Tasks and exercises:
(1) Reproduce the part of the debt consolidation text starting with "1# Decreasing the" and going on through "by the loan.".
(2) Summarize the debt consolidation text in two sentences.

Text excerpt:
If you have many different debts and are worried about repaying them monthly, debt consolidation is for you. Debt consolidation loans can consolidate your existing debt into a more manageable monthly payment.

What is debt consolidation?

Debt consolidation is when a borrower has existing debts and liabilities and wishes to borrow the same equivalent amount to repay those debts and replace them with a single repayment. 

Multiple debts are then replaced with one new, larger yet more manageable debt. The new debt typically offers borrowers a lower interest rate and a smaller monthly repayment amount. 

Borrowers use debt consolidation to manage different types of debt, including credit card debt, student loan debt, and existing personal loan debt. Usually, debt consolidation loans are unsecured. 

How debt consolidation works

If you have balances on credit cards, store cards, car hire agreements, overdrafts, and loans, you probably make several monthly repayments at different rates and amounts. A debt consolidation loan helps borrowers consolidate their debts into one monthly repayment at a fixed rate.

Debt consolidation can be imperative if borrowers are searching for ways to reduce not only their cost of borrowing but also remove the stress of calculating their monthly budgets that are used up to repay various debts on different days of the month.

Debt consolidation is about repaying all existing debt and then only paying one lender one amount each month.

Because borrowers only pay one amount from one lender each month, compared to paying back several debts, the monthly repayments are typically less than paying 4-5 debts at once, allowing borrowers to use the additional amount saved for other purposes, like saving or paying off other debt.

3 reasons to consolidate your debt

If debt consolidation appears attractive to you, then before consolidating, it is crucial you consider which of the following is the most vital for you:

1# Decreasing the overall cost of borrowing

Borrowing from several lenders at varying interest rates means the amount you owe can become astronomical. Consolidating debt means only one interest rate, typically lower than your many debts. 

2# Reducing your monthly repayments

Having only one debt with a more favourable interest rate means that the borrower’s monthly repayments are lower, aiding them in freeing up funds to save or pay off other debts not covered by the loan.

3# Placing all of your existing debts into one monthly payment for convenience

Multiple debt repayments mean multiple payment dates. Ensuring you repay your debts is vital for maintaining a positive credit score. Failing to do so will cause difficulties when attempting to obtain credit in the future. Consolidating debt means only one payment, removing the stress of remembering to pay each month.

Debt consolidation loans can be much cheaper and easier to repay each month than credit cards, and they provide a clear payment structure for when to pay and when the amount will be cleared. 

Sadly, those with a bad credit score probably won’t receive a competitive loan interest rate. A possible alternative is to consider joining a credit union or taking out a payday loan. For many, these are welcome options. 

Those with an adverse credit rating could still be accepted dependent on which credit reference agency the lender chooses to use. 

Hence, before making an application for a debt consolidation loan, it is probably a good idea to verify your credit scores with several credit reference agencies first to discover whether you are likely to be accepted or not. 

Knowing which lenders will have given a favourable score will determine which ones you should apply to, increasing your chances of being approved for a debt consolidation loan.

What if I cannot stop spending?

Traditional debt advice states that you should ‘never borrow your way out of a debt problem’. However, this ignores the differing cost of different debts.

If it’s likely that borrowing elsewhere more cheaply will replace existing borrowing, then lower interest rates or reduced monthly repayment could mean more of your money is put towards repaying the debt instead of the lender’s interest and fees. 

The point here is never to borrow more to get out of a debt problem.

Debt consolidation loans then, are ideal if you can decrease your spending habits; by reducing your expenditure, you are setting yourself up for when you have finally repaid your debt so you will not need to borrow again afterwards. 

With a debt consolidation loan, you should never borrow more than the debt amount, as you are then getting further into debt, even if you desperately want to go on another holiday!

Supplied data:
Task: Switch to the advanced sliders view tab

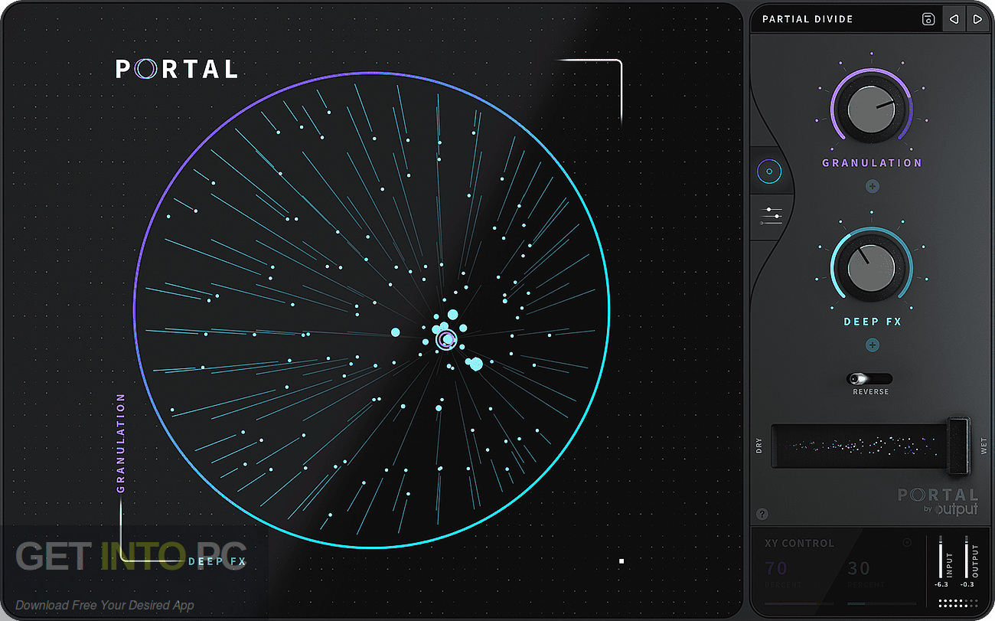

The solutions:
(1)
1# Decreasing the overall cost of borrowing

Borrowing from several lenders at varying interest rates means the amount you owe can become astronomical. Consolidating debt means only one interest rate, typically lower than your many debts. 

2# Reducing your monthly repayments

Having only one debt with a more favourable interest rate means that the borrower’s monthly repayments are lower, aiding them in freeing up funds to save or pay off other debts not covered by the loan.

(2) Debt consolidation replaces several existing debts with a single new loan, typically at a lower interest rate with one smaller monthly repayment at a fixed rate. It can lower the cost of borrowing and make payments easier to manage, but it suits borrowers who cut their spending and never borrow more than the amount of their debt.